Ryanair’s Profitability Despite Low Fares
Ryanair managed to generate revenue and profit despite its low fares for several reasons:
- High Volume Strategy: Ryanair achieved high passenger volume through low prices. They fitted more seats onto their airplanes than competitors (creating more discomfort but increasing capacity per flight). They utilized secondary airports, which typically have lower fees and less congestion, enabling better on-time performance and allowing for more flights per plane per day. Furthermore, their flights were mostly short-haul, permitting even more flights daily. This focus on volume improved the company’s Return on Assets (ROA) and the total revenue generated per flight, prioritizing overall flight revenue over margin per seat. Notably, they cut complimentary drinks and food to make space for more seats.
- Aggressive Cost Cutting: Secondly, Ryanair improved margins by rigorously cutting costs. Examples include eliminating free onboard refreshments and using cheaper secondary airports. All of this contributed to lower operating expenses per flight.
- Ancillary Revenue Generation: Thirdly, cabin crew were trained and incentivized through commissions to maximize onboard sales of items like drinks, food, and other ancillary products – items often complimentary on competitor airlines. This significantly increased revenue per flight, as these products carried high margins.
- Advertising Revenue: Finally, Ryanair was open to placing advertising on its planes (e.g., Jaguar, Kilkenny beer), generating additional revenue streams.
Overall, this demonstrates a company focused on aggressively cutting costs while maximizing volume, enabling reasonable margins and a good return on assets.
Tesla’s Entry into the Automotive Industry
Tesla entered the established car industry without the vast resources of competitors like Nissan or BMW. Consequently, they had to develop their company by cutting costs wherever possible while simultaneously achieving innovation comparable to or exceeding that of competitors.
- Brand Awareness and Marketing: For brand awareness and marketing, Tesla leveraged Elon Musk’s public profile and reputation to build visibility, attract capital, and generate media attention.
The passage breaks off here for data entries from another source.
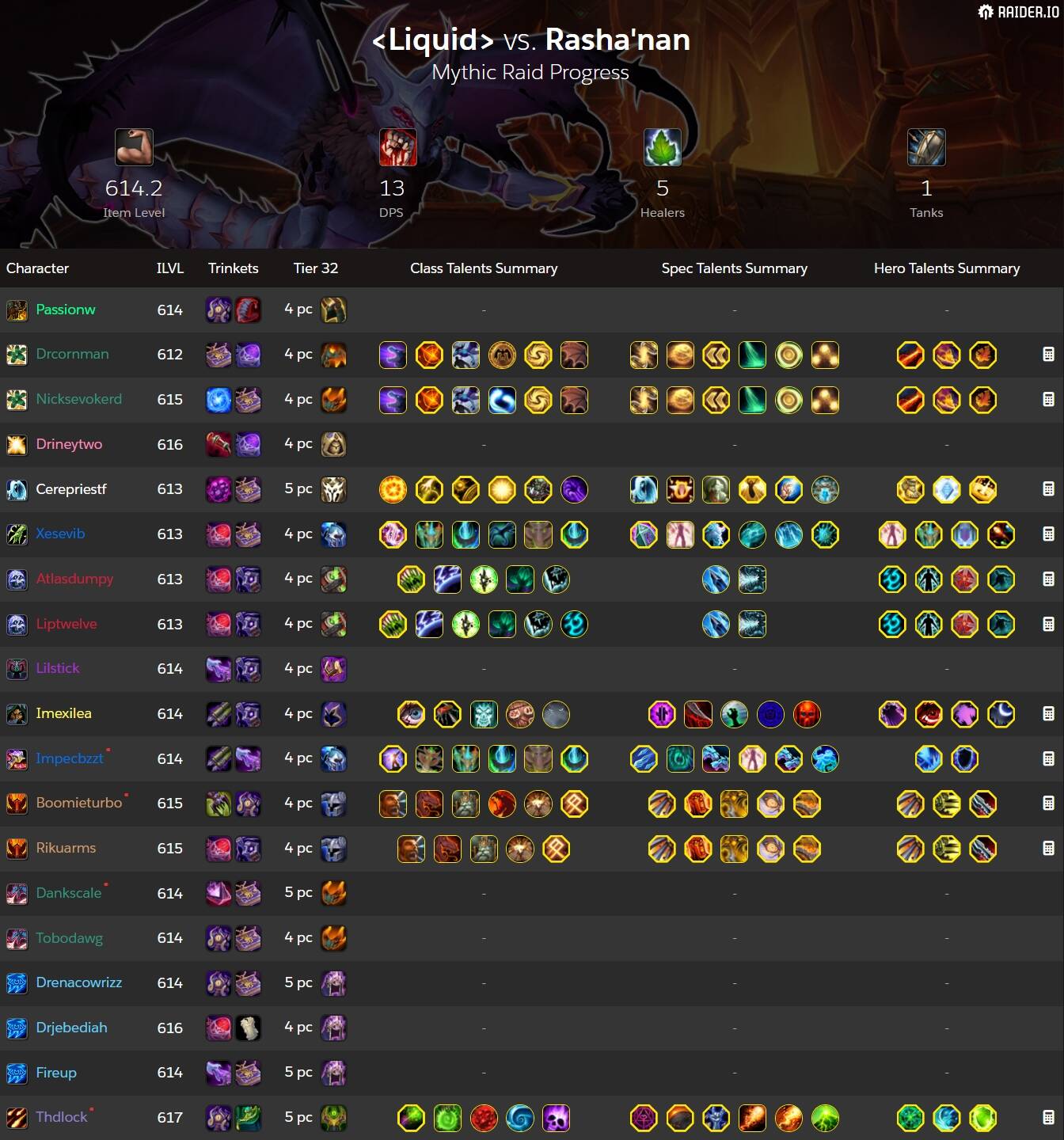Click the Tanks shield icon
This screenshot has width=1064, height=1140.
926,147

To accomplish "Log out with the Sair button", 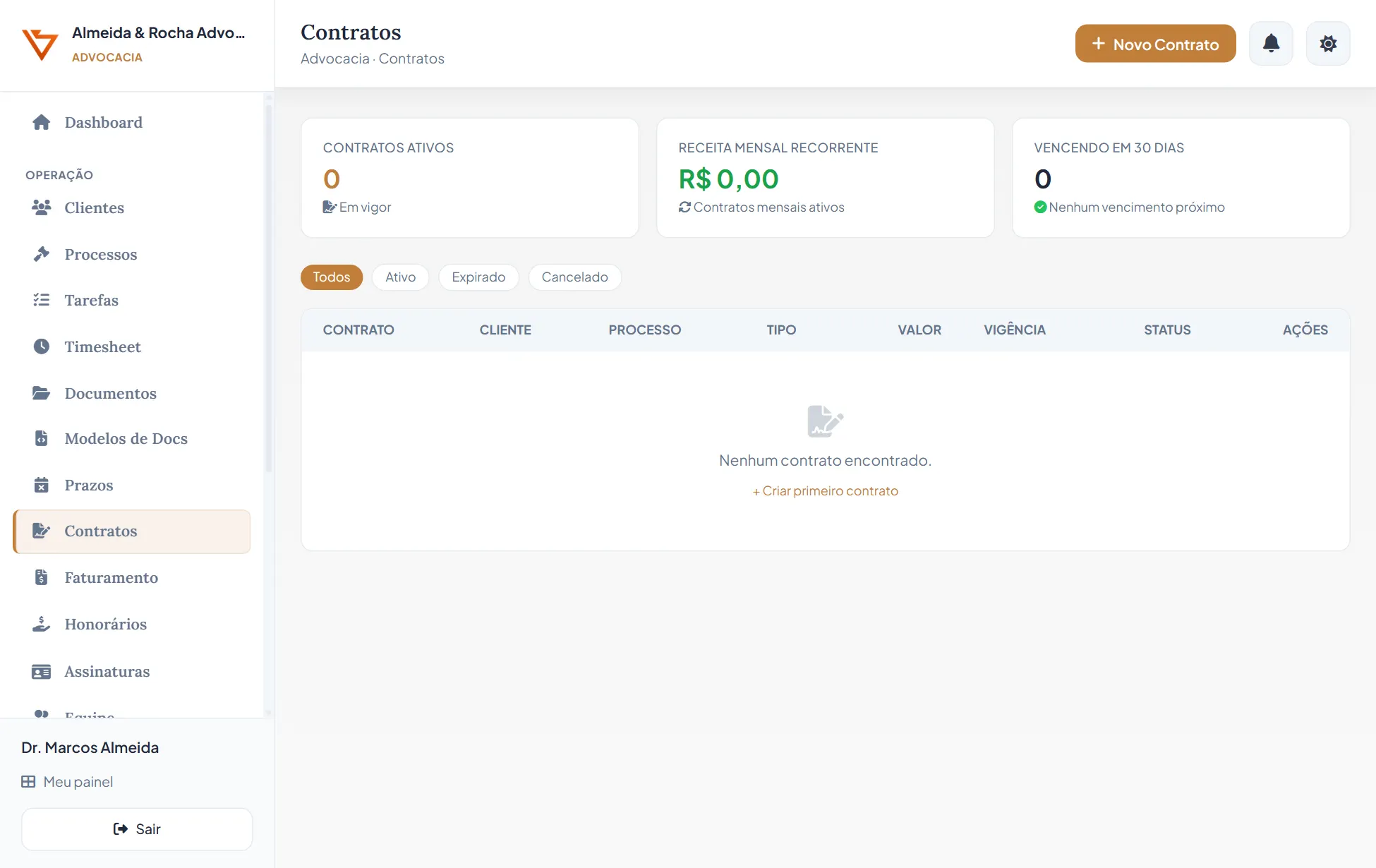I will click(x=137, y=829).
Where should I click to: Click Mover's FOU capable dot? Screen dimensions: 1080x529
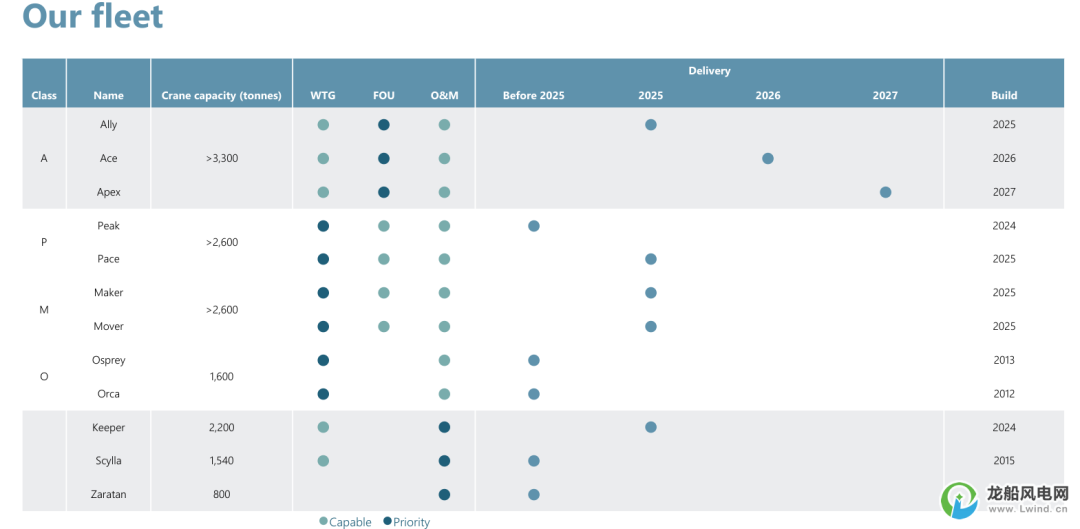click(x=384, y=326)
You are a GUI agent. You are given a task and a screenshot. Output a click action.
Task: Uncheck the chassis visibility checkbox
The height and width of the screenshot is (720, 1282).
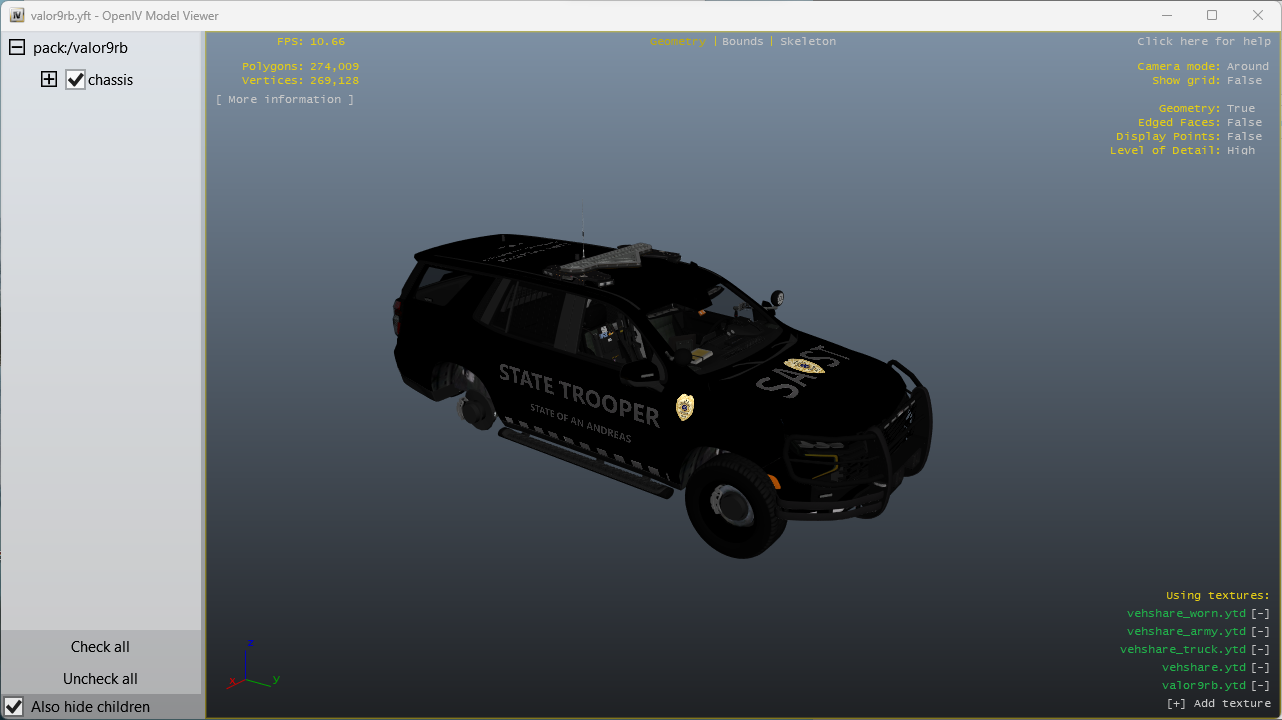tap(76, 80)
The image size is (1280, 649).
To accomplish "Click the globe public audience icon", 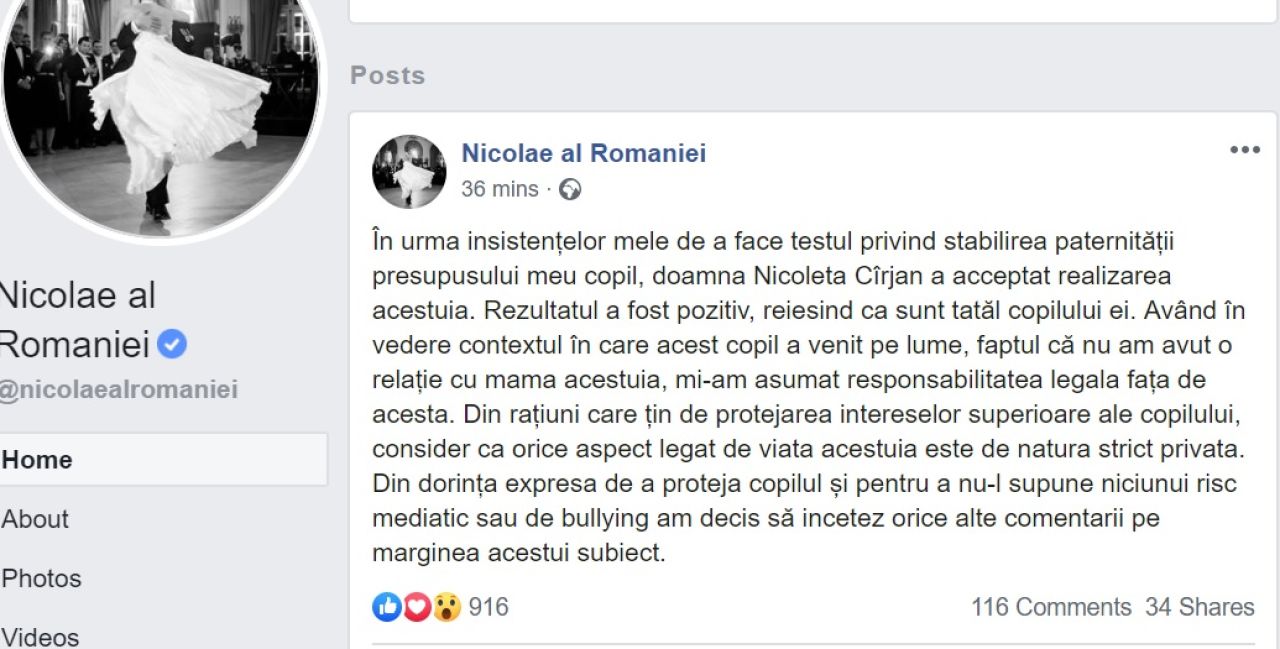I will coord(570,189).
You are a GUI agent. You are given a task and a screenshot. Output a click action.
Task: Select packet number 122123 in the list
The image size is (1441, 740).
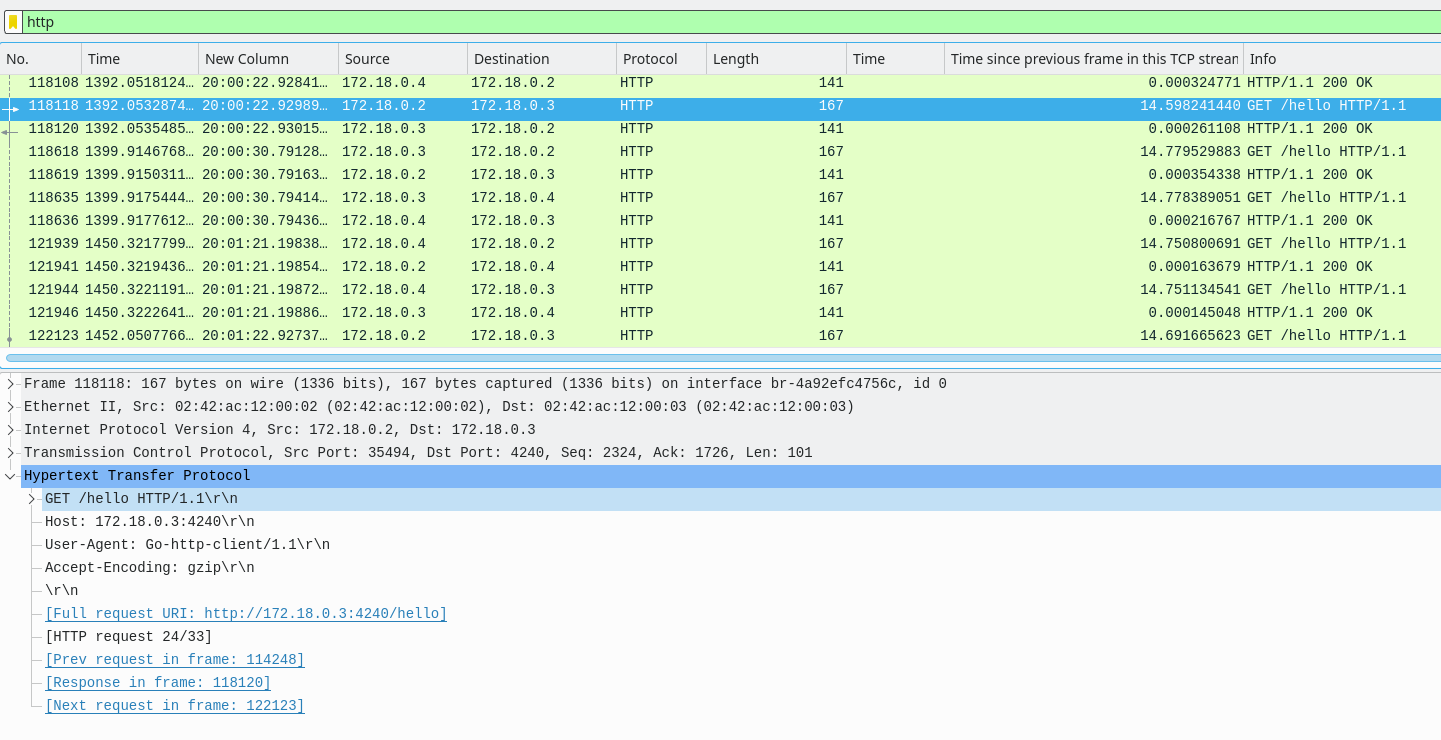click(x=400, y=335)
This approach allowed the company to gain significant notice through its charismatic owner, arguably at a lower direct cost than traditional marketing campaigns, achieving awareness levels potentially higher than some established automakers.
- Resource and Development Strategy: In research and development (R&D), particularly for battery technology (the most challenging and expensive component), Tesla hired talent from Silicon Valley and formed a crucial partnership with Panasonic. Therefore, for the most capital-intensive aspects, they collaborated with Panasonic, a company with existing expertise in battery production, mitigating risk and resource requirements.